WHAT IS NEEDED: Every line in the records below between the one holding "You are a GUI" and the one holding "This screenshot has width=1568, height=453.", inclusive, is to be set down exactly; all other lines are to be left out.

EXCERPTED RECORDS:
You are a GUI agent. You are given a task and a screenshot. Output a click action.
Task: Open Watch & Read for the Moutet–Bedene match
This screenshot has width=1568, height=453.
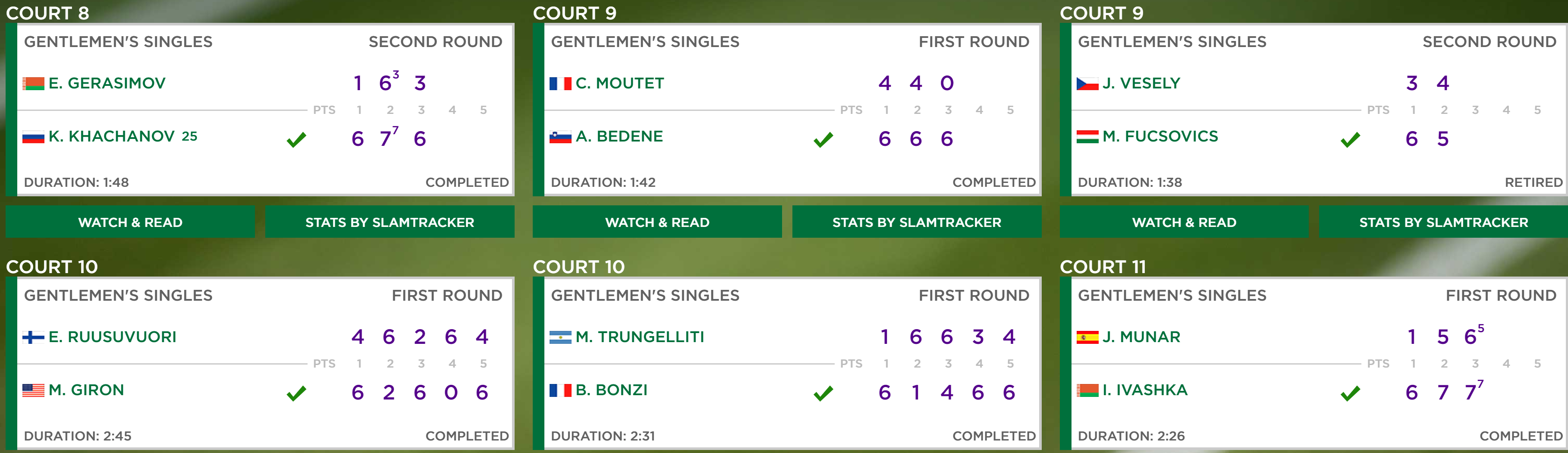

---

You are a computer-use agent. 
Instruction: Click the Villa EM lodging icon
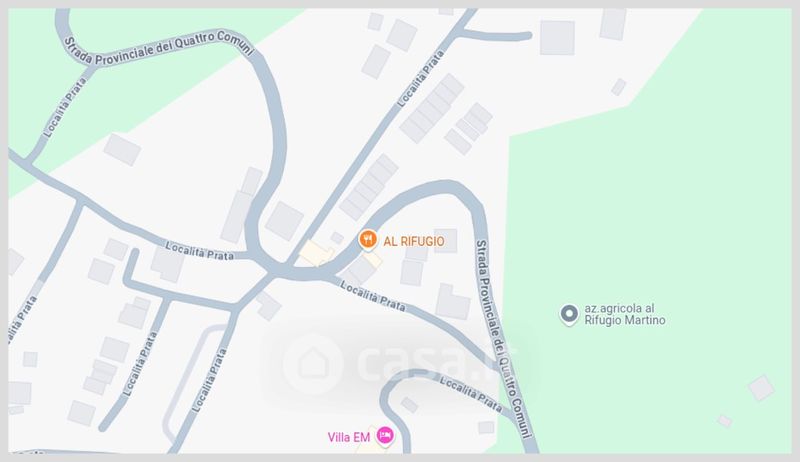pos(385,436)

EXERCISE OUTPUT:
You are a GUI agent. You are given a task and a screenshot. Output a click action.
Task: Open Watch & Read for the Moutet–Bedene match
This screenshot has width=1568, height=453.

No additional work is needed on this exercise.